▸ **Dataset items**
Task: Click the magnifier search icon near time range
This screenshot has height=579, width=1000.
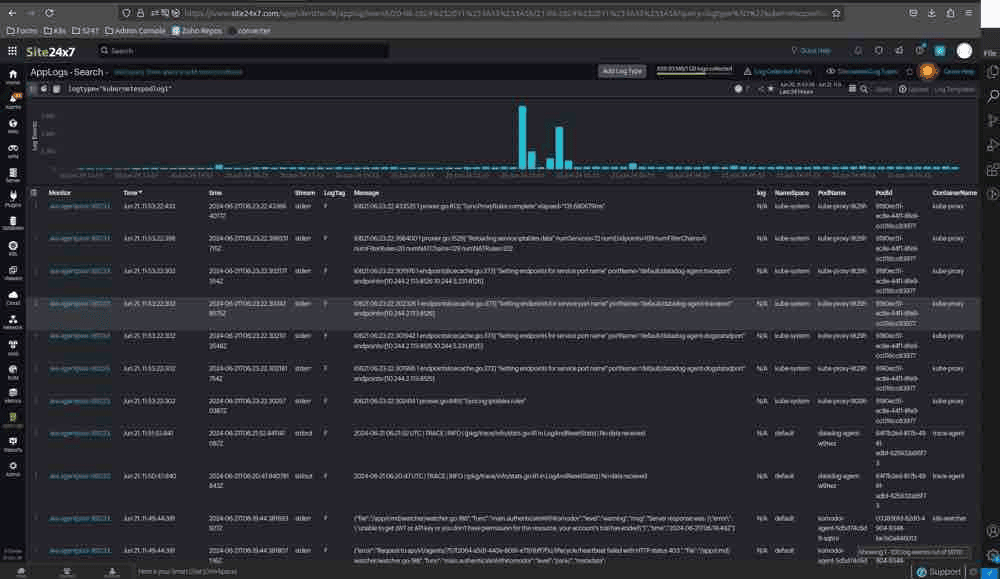Action: click(864, 89)
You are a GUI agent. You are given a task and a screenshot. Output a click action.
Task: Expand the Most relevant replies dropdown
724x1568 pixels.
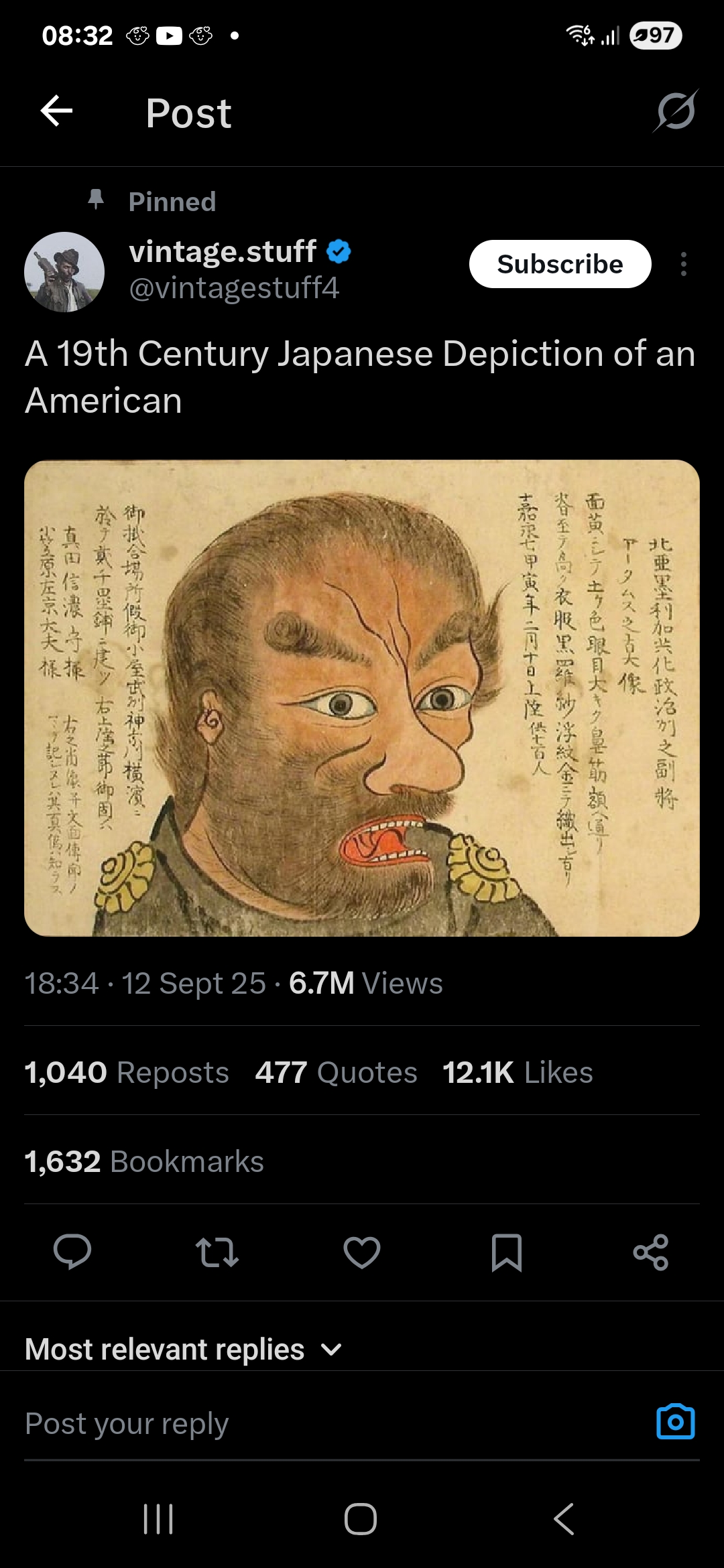point(184,1349)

▸ **Work item**
Repeat every entry above word for word, and include no pictures.

▸ **Output for this task**
Task: Click the magnifier search icon near time range
This screenshot has height=579, width=1000.
Action: click(864, 89)
You are a GUI agent. You are given a task and a screenshot. Output a click action.
Task: Expand the Most relevant replies dropdown
724x1568 pixels.
point(184,1349)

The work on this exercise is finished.